__ТЕКСТ СТРАНИЦЫ__
■ ■ ■ ■
Тезис о заместительном убийстве не имеет в себе ничего от литературной или субъективной экстраполяции; мне кажется, я это достаточно убедительно показал на антропологических текстах. Вот почему я не слушаю тех, кто обвиняет меня в высокомерии и претенциозности, но пытаюсь укрепить и усовершенствовать свою презентацию как системное целое, делая ее способной касаться всех без исключения культурологических тем. В «Насилии и священном» я не говорил о христианском тексте, поскольку там было достаточно только упомянуть его, чтобы у читателей сложилось впечатление, будто я занимаюсь апологетикой, причем исключительно ханжеской. Кстати, именно этот упрек мне постоянно делают по поводу и без повода. В наши дни само собой разумеется, что любой дискурс более или менее откровенно преследует идеологические или религиозные задачи. И самая очевидная из них - это, разумеется, интерес к евангельскому тексту, настаивание на его важности для нашей цивилизации.
В действительности, в «Насилии и священном» я только нерешительно представляю свой собственный интеллектуальный путь, который привел меня в конце концов к иудео-христианскому Писанию, но спустя долгое время после того, как я осознал важность механизма жертвоприношения. Этот путь долго оставался настолько враждебным к иудео-христианскому тексту, насколько этого требовала модернистская ортодоксия. Я решил, что лучший способ убедить читателя заключается в том, чтобы честно говорить о собственном опыте и представить его последовательные этапы в отдельных работах, посвятив одну из них священному насилию, а другую - иудео-христианству.
Г.Л.: Практика показала, что вы ошибались. Некоторые читатели надеются найти в вашей работе вселенский иезуитский заговор, а другие, что забавно, упрекают вас в том, что вы были недостаточно смелы, что не отважились занять честную позицию по отношению к христианскому тексту, что дали ему новое «гуманистическое» прочтение в стиле пресного «прогрессизма», который нас окружает.
Р.Ж.: Из всех упреков этот последний кажется мне самым странным. Недоразумения неизбежны и несомненно предсказуемы. То, что они меня еще удивляют, доказывает, что мы по-прежнему остаемся наивными. Они делают исключительно ценной подлинную коммуникацию, когда она становится возможной. И это один из чувствительных моментов, без которых продолжение нашей работы было бы едва ли возможно.
■ ■ ■ ■
__НАБОР ЗАДАНИЙ__
1. О каком тексте, по словам Р.Ж. во фрагменте беседы о «Насилии и священном», он не стал говорить в этой книге?
2. Выпишите из фрагмента беседы о «Насилии и священном» отрывок от слов «Г.Л.: Практика показала, что» до слов «который нас окружает.».
3. Продолжите фрагмент беседы о «Насилии и священном» с того места, на котором он обрывается.
Список, приведенный далее, для работы не понадобится.
■ ■ ■ ■
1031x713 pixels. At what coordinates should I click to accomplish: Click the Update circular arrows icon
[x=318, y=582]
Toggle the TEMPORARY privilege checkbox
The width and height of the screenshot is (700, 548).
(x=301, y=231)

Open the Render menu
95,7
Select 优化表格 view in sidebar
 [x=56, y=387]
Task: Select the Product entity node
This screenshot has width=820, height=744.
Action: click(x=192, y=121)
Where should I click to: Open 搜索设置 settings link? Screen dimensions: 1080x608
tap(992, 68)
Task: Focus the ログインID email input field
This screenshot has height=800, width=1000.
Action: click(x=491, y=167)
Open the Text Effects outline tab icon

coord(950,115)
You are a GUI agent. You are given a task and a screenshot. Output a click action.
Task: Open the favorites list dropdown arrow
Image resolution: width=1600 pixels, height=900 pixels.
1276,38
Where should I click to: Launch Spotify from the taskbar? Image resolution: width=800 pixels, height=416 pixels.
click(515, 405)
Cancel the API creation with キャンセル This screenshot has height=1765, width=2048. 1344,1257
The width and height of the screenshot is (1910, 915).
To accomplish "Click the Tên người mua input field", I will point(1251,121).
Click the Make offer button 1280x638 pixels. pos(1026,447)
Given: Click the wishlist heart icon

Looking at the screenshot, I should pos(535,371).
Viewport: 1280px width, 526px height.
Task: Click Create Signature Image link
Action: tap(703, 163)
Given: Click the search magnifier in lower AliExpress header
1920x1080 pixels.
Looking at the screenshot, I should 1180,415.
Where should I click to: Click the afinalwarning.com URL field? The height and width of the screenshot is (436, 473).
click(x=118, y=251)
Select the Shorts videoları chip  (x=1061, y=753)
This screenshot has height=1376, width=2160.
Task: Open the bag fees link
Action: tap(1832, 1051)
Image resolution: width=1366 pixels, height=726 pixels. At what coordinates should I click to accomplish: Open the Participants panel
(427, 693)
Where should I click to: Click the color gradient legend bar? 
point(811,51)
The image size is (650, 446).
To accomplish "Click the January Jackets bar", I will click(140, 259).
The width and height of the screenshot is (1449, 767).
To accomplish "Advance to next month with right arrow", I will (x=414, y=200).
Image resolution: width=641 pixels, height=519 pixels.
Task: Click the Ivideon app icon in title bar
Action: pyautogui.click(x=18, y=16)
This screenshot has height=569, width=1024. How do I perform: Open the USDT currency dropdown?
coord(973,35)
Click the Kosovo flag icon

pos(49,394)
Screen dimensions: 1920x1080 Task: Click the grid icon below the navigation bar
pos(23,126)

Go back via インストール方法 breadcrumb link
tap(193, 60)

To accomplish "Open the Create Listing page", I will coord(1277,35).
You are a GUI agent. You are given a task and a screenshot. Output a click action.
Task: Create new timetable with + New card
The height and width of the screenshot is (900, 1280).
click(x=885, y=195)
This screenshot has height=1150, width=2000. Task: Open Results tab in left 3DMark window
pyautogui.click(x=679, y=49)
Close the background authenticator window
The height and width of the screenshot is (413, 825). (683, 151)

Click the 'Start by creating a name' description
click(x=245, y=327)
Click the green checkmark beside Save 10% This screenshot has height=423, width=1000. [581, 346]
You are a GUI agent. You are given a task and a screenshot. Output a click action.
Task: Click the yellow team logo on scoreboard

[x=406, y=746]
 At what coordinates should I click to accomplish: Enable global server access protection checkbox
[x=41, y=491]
■ ■ ■ ■
__ОТВЕТЫ К ЗАДАНИЯМ__
1. О христианском тексте.

2.
Г.Л.: Практика показала, что вы ошибались. Некоторые читатели надеются найти в вашей работе вселенский иезуитский заговор, а другие, что забавно, упрекают вас в том, что вы были недостаточно смелы, что не отважились занять честную позицию по отношению к христианскому тексту, что дали ему новое «гуманистическое» прочтение в стиле пресного «прогрессизма», который нас окружает.

3.
Г.Л.: Ваша работа следует в направлении, которое противоречит не только некоторым, но буквально всем направлениям современной мысли, как христианским, так и антихристианским, как прогрессистским, так и реакционным. И при этом обвинение в склонности к сенсациям является очевидным абсурдом, поскольку в большинстве вопросов вы приходите к выводам, куда более конкретным и полным нюансов, нежели все псевдоэкстремисты наших дней, служащие подпорками друг для друга. Но труднее всего «стерпеть» то, что вы нам только что показали, - эксплицитное присутствие в самом центре Евангелия известной гипотезы, которую мы уже так долго пытались обосновать, не прибегая к ссылкам на евангельский текст.
Р.Ж.: Мне кажется, это означает, что все наши философские рассуждения и «науки о человеке», которые все больше отгораживались от иудео-христиапского Писания на протяжении столетий так называемого Нового времени и которые сегодня выглядят куда более далекими от него, нежели от мифов оджибве и тикопиа (и в некотором смысле это правда), при этом являются тем пространством, которое не только не отдаляется от иудео-христианских текстов, представляющихся этим наукам презренными и мерзкими, но в действительности приближается к этим текстам неким кружным путем, который до сих пор ему самому непонятен.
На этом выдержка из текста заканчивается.